[Pixel coordinate grounding data]

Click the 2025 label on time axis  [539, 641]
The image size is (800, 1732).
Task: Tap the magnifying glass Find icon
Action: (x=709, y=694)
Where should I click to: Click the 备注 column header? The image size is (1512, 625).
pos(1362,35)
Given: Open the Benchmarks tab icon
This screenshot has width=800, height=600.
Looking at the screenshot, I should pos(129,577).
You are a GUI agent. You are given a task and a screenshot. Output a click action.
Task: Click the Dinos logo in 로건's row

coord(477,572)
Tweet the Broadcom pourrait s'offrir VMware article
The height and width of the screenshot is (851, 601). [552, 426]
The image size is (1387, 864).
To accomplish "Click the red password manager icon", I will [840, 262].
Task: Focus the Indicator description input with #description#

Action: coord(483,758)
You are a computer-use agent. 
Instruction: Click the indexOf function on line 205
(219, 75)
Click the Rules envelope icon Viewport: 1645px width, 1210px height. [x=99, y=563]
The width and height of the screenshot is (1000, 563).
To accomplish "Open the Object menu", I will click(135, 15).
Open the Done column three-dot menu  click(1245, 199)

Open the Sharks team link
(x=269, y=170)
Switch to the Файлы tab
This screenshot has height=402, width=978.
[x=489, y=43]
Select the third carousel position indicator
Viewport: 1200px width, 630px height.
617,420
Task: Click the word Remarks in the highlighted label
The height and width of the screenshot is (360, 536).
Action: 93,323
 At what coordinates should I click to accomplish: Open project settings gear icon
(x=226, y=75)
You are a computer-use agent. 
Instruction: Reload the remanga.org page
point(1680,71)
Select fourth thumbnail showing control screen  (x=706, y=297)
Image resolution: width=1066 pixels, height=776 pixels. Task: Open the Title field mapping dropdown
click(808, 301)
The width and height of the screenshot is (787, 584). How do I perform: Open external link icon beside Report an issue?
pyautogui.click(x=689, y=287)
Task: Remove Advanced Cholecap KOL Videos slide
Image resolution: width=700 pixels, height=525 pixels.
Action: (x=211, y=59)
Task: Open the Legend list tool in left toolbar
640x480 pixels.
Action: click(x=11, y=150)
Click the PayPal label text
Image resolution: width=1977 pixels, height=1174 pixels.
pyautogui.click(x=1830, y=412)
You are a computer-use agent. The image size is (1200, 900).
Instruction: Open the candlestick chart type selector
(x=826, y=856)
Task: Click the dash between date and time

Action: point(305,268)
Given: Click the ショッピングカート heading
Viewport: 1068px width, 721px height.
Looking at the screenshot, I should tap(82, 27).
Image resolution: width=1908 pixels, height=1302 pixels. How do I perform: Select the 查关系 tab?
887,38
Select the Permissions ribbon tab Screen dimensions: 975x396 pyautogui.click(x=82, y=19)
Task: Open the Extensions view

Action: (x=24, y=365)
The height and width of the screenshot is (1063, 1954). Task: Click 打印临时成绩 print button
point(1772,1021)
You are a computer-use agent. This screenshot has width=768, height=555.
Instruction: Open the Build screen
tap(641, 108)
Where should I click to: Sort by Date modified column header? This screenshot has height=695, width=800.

### Task instructions
Your answer should consist of the lines from the line with "Task: Click the dash between date and time" to the line with "You are a computer-use agent. This" above, repeated exactly, both ends included.

### Your solution
Task: Click the dash between date and time

Action: point(305,268)
Given: Click the ショッピングカート heading
Viewport: 1068px width, 721px height.
Looking at the screenshot, I should tap(82, 27).
Image resolution: width=1908 pixels, height=1302 pixels. How do I perform: Select the 查关系 tab?
887,38
Select the Permissions ribbon tab Screen dimensions: 975x396 pyautogui.click(x=82, y=19)
Task: Open the Extensions view

Action: (x=24, y=365)
The height and width of the screenshot is (1063, 1954). Task: Click 打印临时成绩 print button
point(1772,1021)
You are a computer-use agent. This screenshot has width=768, height=555.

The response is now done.